_EXERCISE DESCRIPTION:_
Rewrite the entries from the line containing "The height and width of the screenshot is (952, 1270)." through the last entry, swapping "centimeter" for "millimeter" and leaving everything else unchanged.

_EXERCISE MATERIAL:_
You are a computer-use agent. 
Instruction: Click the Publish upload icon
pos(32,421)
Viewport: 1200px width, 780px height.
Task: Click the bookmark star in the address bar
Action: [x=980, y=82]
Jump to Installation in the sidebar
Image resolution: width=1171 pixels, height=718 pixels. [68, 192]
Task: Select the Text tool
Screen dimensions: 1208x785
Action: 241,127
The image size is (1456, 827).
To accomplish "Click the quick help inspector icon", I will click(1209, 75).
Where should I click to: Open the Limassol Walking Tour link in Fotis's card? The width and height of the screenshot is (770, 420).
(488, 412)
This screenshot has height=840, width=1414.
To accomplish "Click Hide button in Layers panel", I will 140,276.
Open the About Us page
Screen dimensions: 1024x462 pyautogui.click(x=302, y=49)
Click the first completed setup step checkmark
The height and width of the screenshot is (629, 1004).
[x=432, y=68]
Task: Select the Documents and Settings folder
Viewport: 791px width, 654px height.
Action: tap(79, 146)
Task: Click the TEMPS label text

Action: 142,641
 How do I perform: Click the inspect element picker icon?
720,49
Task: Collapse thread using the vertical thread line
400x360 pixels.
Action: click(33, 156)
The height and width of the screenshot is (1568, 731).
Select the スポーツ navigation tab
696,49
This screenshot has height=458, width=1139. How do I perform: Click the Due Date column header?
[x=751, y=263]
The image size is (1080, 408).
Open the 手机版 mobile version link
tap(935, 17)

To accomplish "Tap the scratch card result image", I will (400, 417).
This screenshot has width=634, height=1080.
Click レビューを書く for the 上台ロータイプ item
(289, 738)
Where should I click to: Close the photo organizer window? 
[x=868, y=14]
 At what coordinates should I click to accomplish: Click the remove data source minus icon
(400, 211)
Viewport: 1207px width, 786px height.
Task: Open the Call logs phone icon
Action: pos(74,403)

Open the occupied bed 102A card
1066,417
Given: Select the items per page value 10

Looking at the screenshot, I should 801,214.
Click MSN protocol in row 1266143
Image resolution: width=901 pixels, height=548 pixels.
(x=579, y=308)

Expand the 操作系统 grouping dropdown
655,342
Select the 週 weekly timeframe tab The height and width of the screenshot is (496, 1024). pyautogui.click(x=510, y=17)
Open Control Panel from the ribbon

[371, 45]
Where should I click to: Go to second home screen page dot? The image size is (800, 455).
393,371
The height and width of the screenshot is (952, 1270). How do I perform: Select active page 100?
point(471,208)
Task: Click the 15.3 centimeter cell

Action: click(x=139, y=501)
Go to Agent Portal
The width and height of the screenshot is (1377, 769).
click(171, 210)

_EXERCISE OUTPUT:_
The height and width of the screenshot is (952, 1270). How do I perform: Select active page 100?
point(471,208)
Task: Click the 15.3 millimeter cell

Action: click(x=139, y=501)
Go to Agent Portal
The width and height of the screenshot is (1377, 769).
click(171, 210)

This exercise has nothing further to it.